### [Goal of the exercise]
Please transcribe, word for word, only the lines from the one containing "Given: Open terrence_tzyyy's profile picture" through the last line of the records below, both included, and leave out every picture.

►

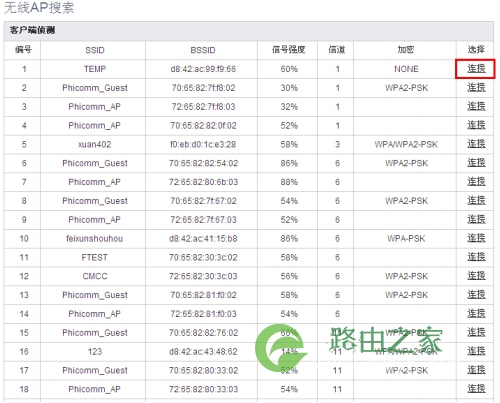Click the 加密 column header

406,50
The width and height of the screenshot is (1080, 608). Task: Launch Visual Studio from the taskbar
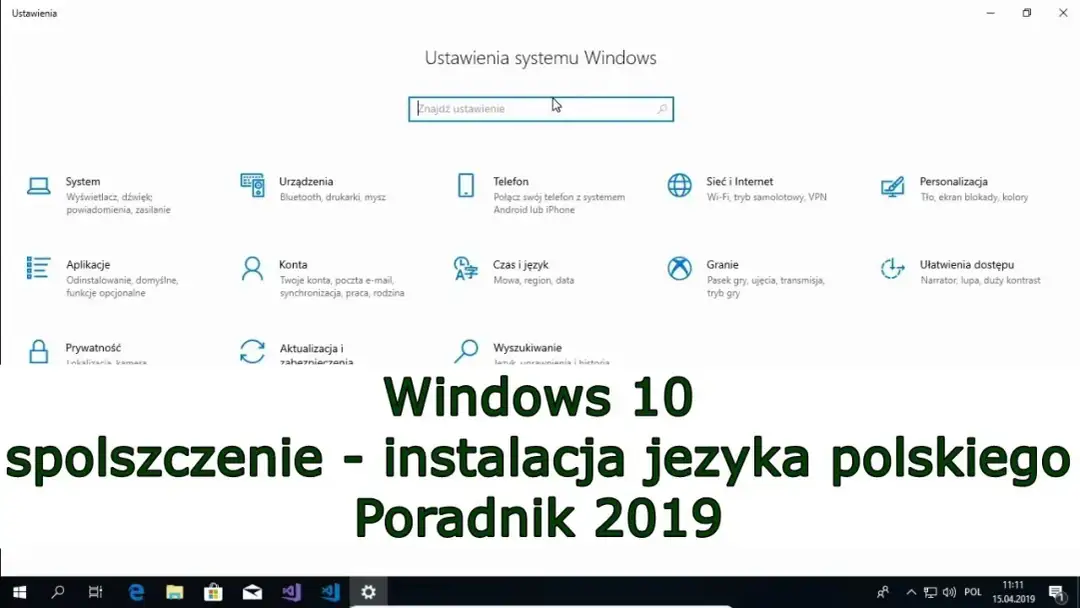[290, 592]
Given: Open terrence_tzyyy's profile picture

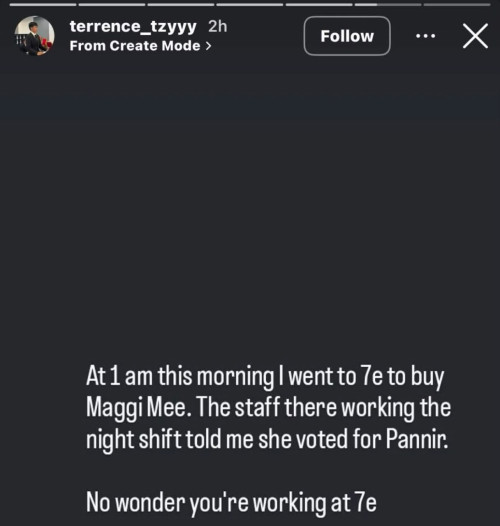Looking at the screenshot, I should tap(34, 36).
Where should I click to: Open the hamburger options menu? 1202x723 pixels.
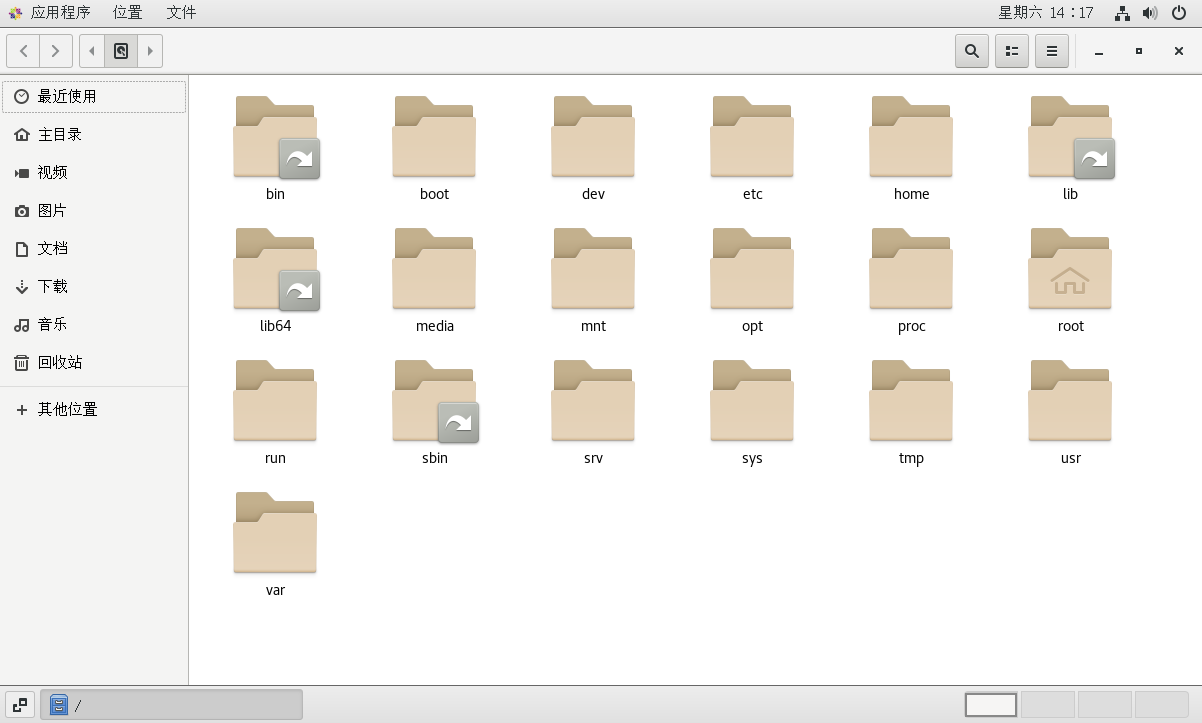pos(1051,51)
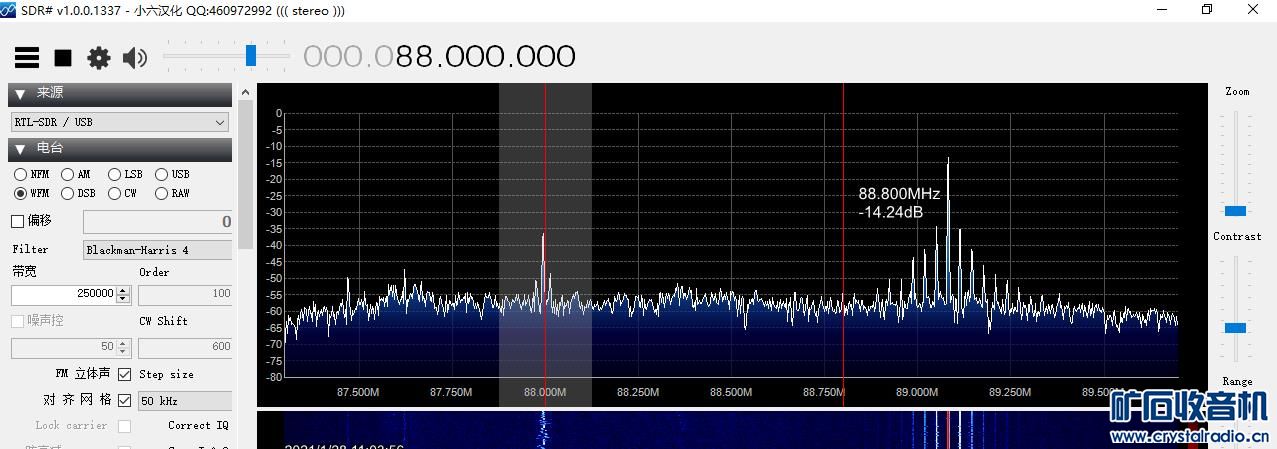Stop the radio with the square button
1277x449 pixels.
(63, 58)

◄

### [Reply]
Given: Open terrence_tzyyy's profile picture

Looking at the screenshot, I should tap(34, 36).
Where should I click to: Open the hamburger options menu? 1202x723 pixels.
pos(1051,51)
Stop the radio with the square button
1277x449 pixels.
(63, 58)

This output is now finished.